• **Kutipan Terpilih**:
.....

REVIEW DAN KRITIK JURNAL : MELACAK ARGUMEN KESETARAAN GENDER DALAM KITAB UQUD AL-LUJJAYN


A.      Identitas Jurnal

Judul Jurnal

MELACAK ARGUMEN KESETARAAN GENDER DALAM KITAB UQUD AL-LUJJAYN”

Penulis

Ahmad Natsir

Bulan

September

Tahun

2019

Volume Dan Halaman

Volume 5, Nomor 2, Halaman 136-153

Publikasi

Jurnal Inovatif

Reviewer

Ilham Yahya Romandoni (12201183399)

Tanggal Review

09 Juni 2021


Review Dan Kritik Jurnal

No

Keterangan

Uraian

1.

Masalah Penelitian

Isu gender merupakan salah satu isu yang sangat sensitif. Baik di kalangan masyarakat umum maupun dalam kalangan para civitas akademika. Dalam hal ini sebenarnya telah disinggung sejak beberapa abad lalu oleh ulama klasik, Syekh Nawawi Al Bantani. Namun banyak karya-karya berupa jurnal maupun buku yang telah ditulis, bahkan diterbitkan untuk mengkritik tajam bahkan koreksi kepada kitab ini. Misalnya saja kritikan yang mengatakan bahwa dalam mengarang, Syekh Nawawi tak lepas dari subjektifitas dan ideologis beliau. Kitab ini bahkan memberikan peluang munculnya kekerasan dalam rumah tangga. Di sisi lain, isu gender di Indonesia masih berkiblat pada Barat, semisal teori dari Amihah Wadud dan Qasim Amin. Menjadikan karya monumental ulama klasik ini seakan terdiskreditkan.

.....

• **Informasi yang Diberikan**:
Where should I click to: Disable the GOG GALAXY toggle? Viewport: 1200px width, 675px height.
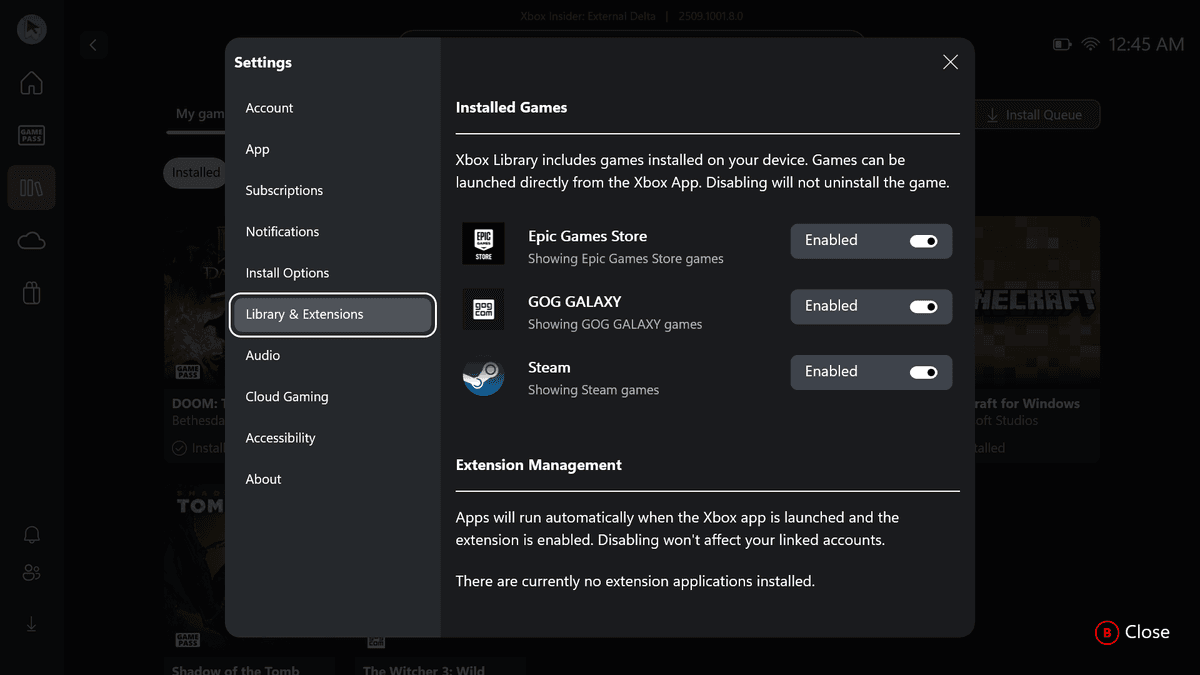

.....

• **Permintaan A**:
Menurut ulasan jurnal tentang kitab Uqud al-Lujjayn, siapa penulis jurnal yang diulas?
• **Permintaan B**:
Lanjutkan ulasan jurnal tentang kitab Uqud al-Lujjayn dari kalimat terakhirnya.

• **Hasil Akhir A**:
Ahmad Natsir.

• **Hasil Akhir B**:
2.

Signifikansi Penelitian

Penelitian ini penting untuk mengetahui dan memahami tentang konsep kesetaraan gender dalam kitab Uqud Al-Lujjayn. Selain itu, Memberikan pemahaman yang benar kepada generasi berikutnya agar tidak menyudutkan dan memberikan pendapat negatif terhadap ulama tersebut.

3.

Metode Penelitian

Jurnal ini menggunakan metode penelitian kualitatif dengan studi kepustakaan. Sumber data primer penelitian ini adalah karya fonumenal Syekh Nawawi Al Bantani, Uqud Al Lujjayn.

4.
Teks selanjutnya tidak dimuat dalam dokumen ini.